First, there was hygge out of Denmark. Then, lagom out of Sweden. And now, the eternal quest for coziness has gone even more international, with Scotland debuting its own interpretation of the feeling you get when you snuggle up to a fire and/or imagine being hugged by Mark Ruffalo: còsagach.
As The Guardian points out, còsagach is an old Gaelic word that has recently been repurposed by VisitScotland as meaning “feeling snug, sheltered and warm.” Of course, VisitScotland just so happens to be the country’s national tourism board, so we can probably safely assume that còsagach also means “marketing campaign.”
Còsagach apparently entails “fluffy rugs, fire pits, outdoor hot tubs and wood burning stoves,” as well as “eating and drinking” (fun). You can get your còsagach on by visiting a pub (in Scotland specifically) and by renting any number of Scotland’s lovely inns, according to the tourism board. And have we mentioned Scotland’s cozy textiles?
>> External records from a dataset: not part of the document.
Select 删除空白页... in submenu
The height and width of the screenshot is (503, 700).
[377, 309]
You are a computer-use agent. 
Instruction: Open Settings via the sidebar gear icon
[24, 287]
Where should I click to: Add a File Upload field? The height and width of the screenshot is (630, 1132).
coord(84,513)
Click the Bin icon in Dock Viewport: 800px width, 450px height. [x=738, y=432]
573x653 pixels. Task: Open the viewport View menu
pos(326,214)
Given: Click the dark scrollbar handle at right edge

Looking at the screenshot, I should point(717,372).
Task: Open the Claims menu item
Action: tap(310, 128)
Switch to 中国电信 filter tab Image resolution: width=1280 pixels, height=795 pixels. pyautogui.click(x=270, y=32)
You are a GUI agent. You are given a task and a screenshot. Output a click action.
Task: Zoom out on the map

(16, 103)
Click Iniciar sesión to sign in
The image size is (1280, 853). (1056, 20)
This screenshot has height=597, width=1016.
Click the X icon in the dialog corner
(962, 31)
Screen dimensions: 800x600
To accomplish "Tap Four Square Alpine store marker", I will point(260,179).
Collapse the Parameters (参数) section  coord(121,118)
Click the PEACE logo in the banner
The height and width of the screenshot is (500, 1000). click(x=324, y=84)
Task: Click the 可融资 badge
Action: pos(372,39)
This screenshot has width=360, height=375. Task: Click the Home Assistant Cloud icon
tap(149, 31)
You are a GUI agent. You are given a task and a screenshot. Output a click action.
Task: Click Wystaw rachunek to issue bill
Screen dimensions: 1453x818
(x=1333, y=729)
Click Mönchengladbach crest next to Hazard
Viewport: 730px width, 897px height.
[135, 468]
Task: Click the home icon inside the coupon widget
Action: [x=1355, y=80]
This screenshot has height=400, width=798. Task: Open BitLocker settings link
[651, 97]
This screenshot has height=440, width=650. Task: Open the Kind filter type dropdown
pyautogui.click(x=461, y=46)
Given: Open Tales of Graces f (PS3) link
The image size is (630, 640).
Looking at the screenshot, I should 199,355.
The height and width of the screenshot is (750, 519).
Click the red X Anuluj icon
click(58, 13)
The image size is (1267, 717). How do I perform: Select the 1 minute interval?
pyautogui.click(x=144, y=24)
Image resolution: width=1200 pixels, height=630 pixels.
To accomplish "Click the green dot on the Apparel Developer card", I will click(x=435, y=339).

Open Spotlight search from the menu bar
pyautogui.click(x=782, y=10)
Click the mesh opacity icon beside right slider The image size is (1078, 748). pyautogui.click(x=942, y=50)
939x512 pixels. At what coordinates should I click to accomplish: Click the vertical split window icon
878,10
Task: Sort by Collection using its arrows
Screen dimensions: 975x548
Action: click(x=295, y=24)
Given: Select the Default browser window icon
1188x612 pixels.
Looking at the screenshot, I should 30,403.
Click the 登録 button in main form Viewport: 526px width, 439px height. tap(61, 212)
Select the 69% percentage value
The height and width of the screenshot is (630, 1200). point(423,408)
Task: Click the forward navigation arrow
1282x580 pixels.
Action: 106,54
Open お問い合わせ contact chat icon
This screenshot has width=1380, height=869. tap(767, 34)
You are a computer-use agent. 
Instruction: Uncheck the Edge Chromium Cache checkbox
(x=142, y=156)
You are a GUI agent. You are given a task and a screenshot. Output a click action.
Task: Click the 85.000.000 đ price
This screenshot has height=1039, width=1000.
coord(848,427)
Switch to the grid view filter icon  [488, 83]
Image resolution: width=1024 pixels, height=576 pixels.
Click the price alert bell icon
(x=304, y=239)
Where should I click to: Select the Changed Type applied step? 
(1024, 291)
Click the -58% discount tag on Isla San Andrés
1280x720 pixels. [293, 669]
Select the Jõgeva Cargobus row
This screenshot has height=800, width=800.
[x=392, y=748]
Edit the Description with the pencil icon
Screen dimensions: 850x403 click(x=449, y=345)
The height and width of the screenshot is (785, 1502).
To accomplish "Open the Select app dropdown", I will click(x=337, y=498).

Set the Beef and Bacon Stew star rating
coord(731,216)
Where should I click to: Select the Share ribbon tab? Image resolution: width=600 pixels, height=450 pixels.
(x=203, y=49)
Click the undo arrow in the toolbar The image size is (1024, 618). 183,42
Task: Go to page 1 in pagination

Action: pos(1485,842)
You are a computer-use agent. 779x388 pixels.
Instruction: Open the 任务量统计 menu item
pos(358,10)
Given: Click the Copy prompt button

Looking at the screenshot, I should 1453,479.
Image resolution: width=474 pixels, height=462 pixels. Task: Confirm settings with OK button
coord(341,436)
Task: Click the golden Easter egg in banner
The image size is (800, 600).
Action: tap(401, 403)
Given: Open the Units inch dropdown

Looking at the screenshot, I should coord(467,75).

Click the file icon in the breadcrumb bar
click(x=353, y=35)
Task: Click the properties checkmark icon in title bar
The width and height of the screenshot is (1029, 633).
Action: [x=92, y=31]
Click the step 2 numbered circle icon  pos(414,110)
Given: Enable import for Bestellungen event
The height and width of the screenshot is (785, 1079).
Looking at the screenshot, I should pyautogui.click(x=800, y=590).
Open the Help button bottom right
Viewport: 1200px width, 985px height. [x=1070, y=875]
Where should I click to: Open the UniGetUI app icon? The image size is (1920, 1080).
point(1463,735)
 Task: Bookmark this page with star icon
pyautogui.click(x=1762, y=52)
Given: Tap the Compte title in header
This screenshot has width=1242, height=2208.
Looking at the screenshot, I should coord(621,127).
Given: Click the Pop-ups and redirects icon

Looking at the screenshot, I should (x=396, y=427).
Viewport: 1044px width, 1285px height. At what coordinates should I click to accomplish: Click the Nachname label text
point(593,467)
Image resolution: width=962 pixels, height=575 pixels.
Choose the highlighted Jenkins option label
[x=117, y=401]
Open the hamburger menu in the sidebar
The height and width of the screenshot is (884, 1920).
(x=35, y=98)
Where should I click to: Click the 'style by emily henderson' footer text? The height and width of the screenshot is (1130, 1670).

“Bundle up in the warmest of winter woollies by wrapping yourself in the finest Scottish textiles from the likes of Harris Tweed, Fair Isle and Johnstons of Elgin,” the board suggests. There’s also apparently a porridge tour for Scotland’s tourists to enjoy in a cozy way! How relaxing!
Looking forward to the rest of the world one day getting to know the U.S.’s version of coziness: screaming into voids.